## [Prompt]
Identify each line below containing the string "pixels" and copy it.
Task input START
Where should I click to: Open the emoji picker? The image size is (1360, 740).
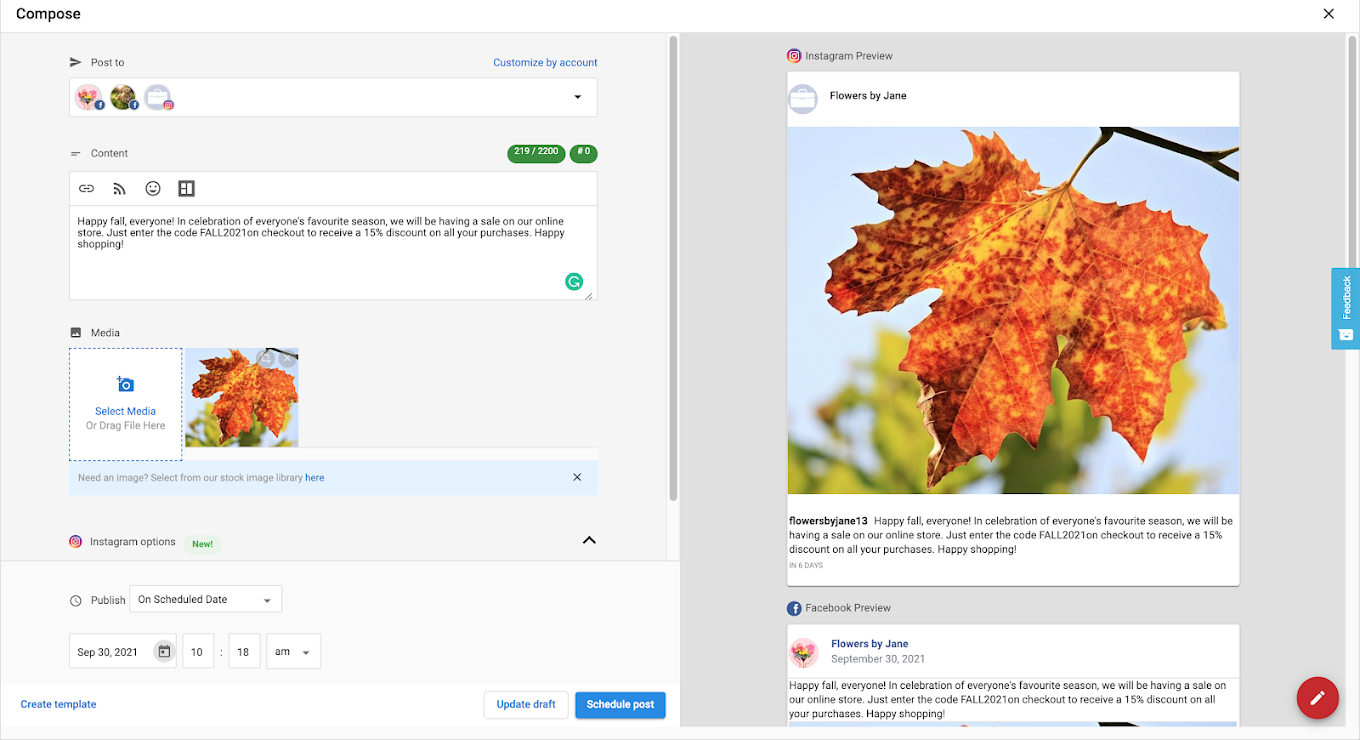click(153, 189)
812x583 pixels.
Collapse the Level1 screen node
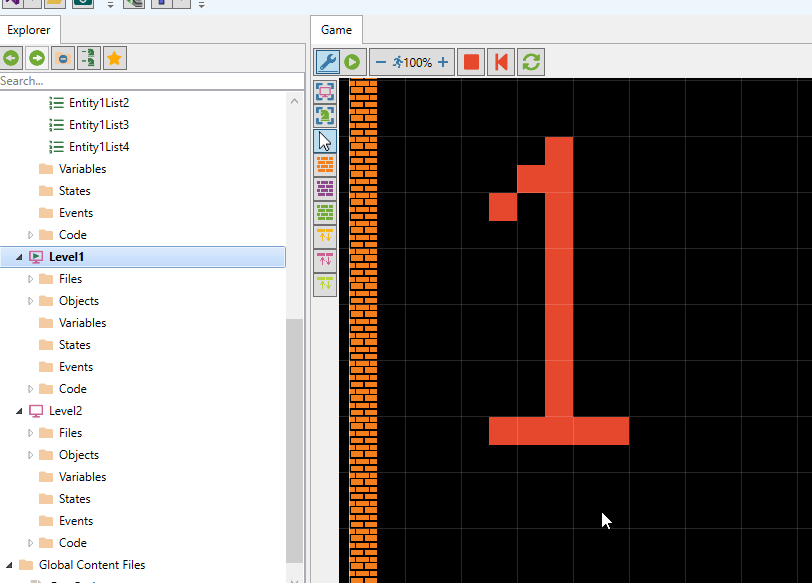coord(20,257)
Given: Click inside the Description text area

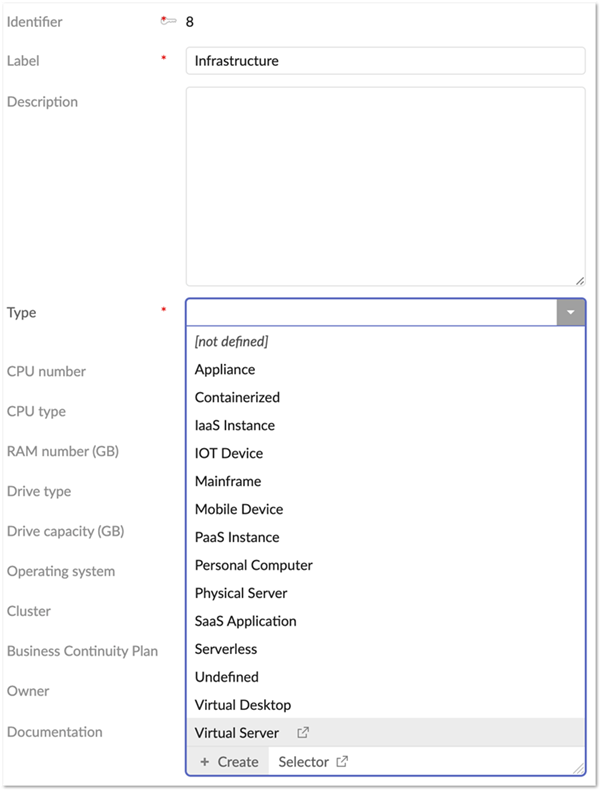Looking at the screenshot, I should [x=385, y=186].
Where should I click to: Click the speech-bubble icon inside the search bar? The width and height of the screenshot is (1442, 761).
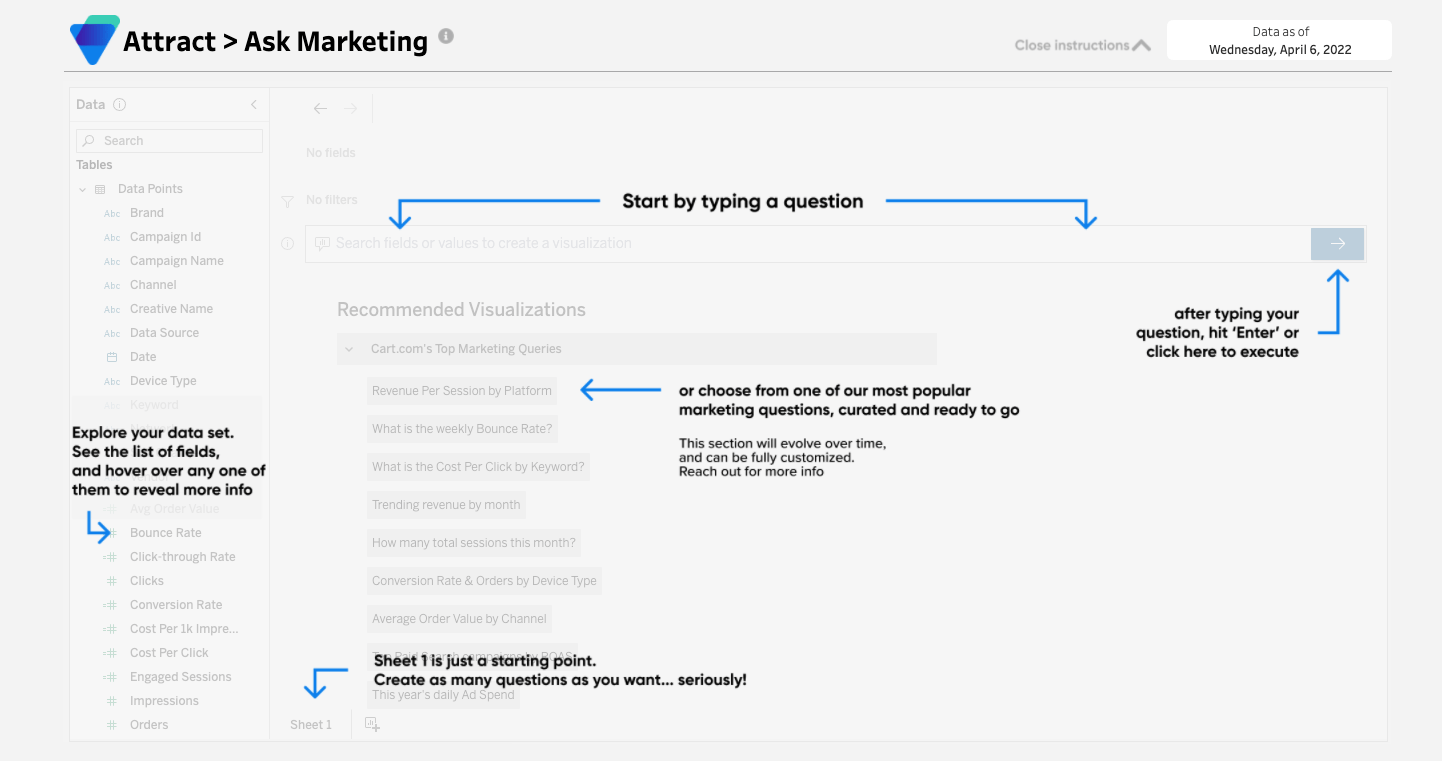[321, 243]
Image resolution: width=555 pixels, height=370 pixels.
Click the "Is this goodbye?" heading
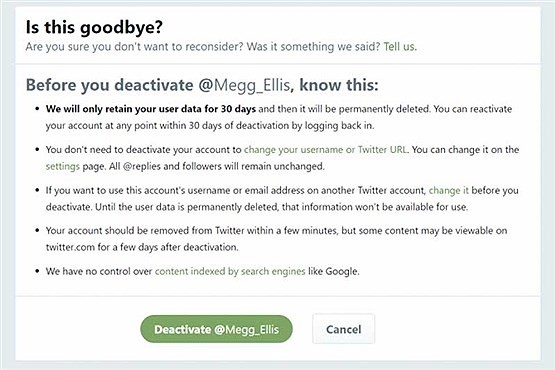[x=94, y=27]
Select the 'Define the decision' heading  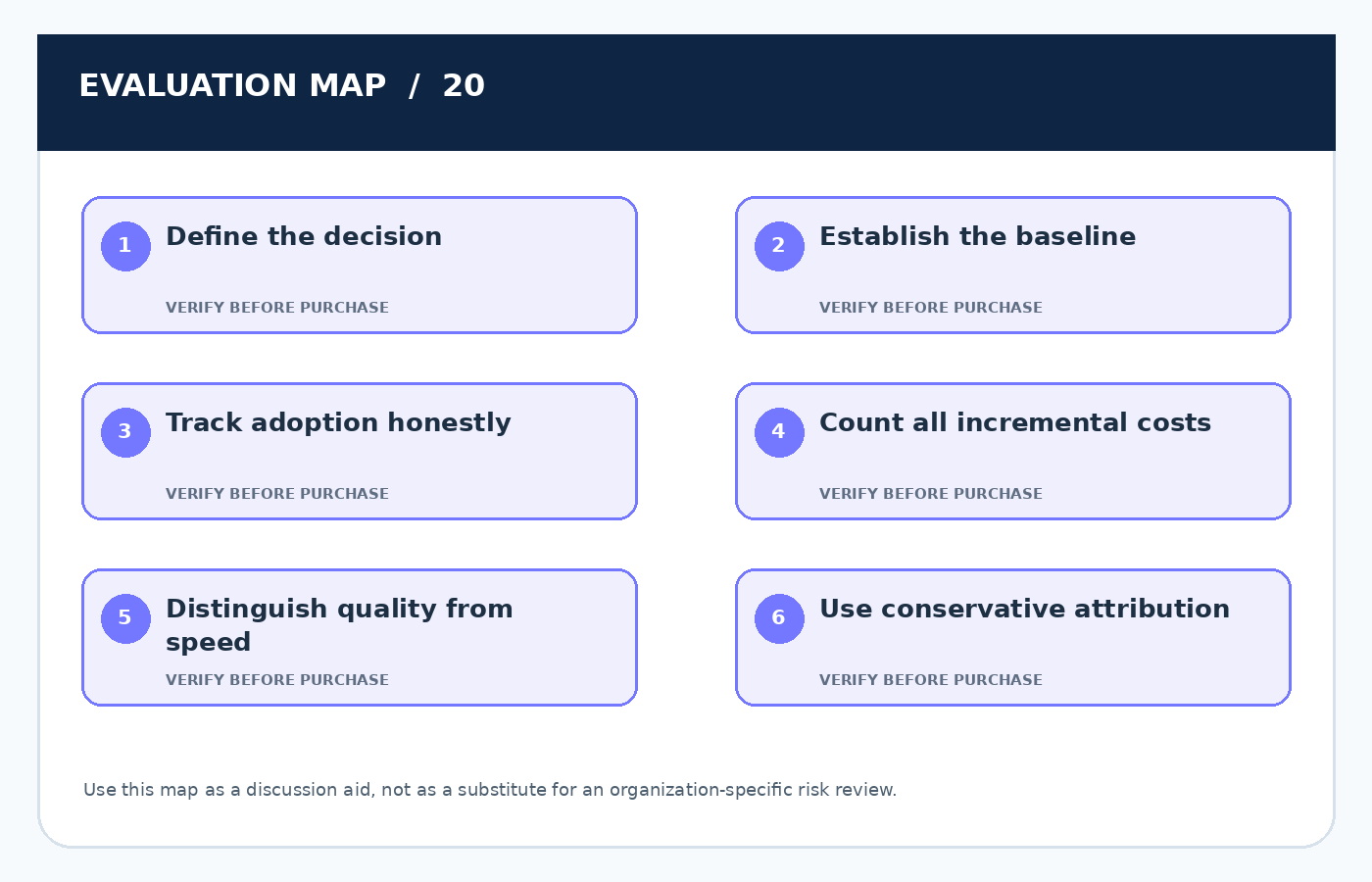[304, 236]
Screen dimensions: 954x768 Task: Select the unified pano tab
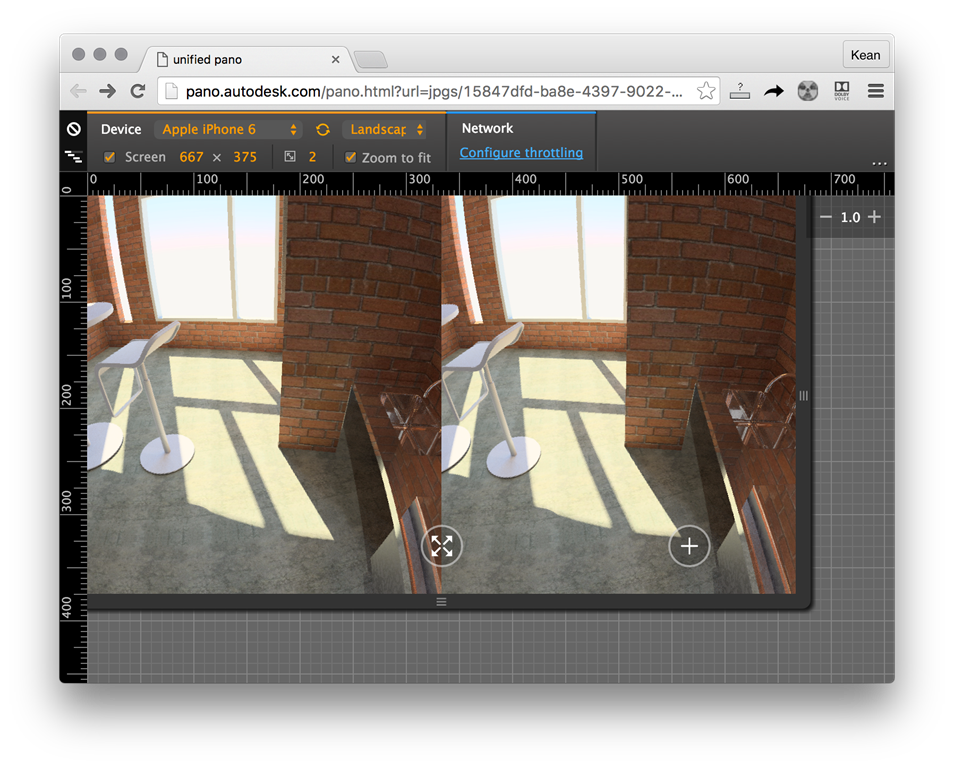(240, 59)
Task input END
## [Exercise result]
812x583 pixels.
Image resolution: width=555 pixels, height=370 pixels.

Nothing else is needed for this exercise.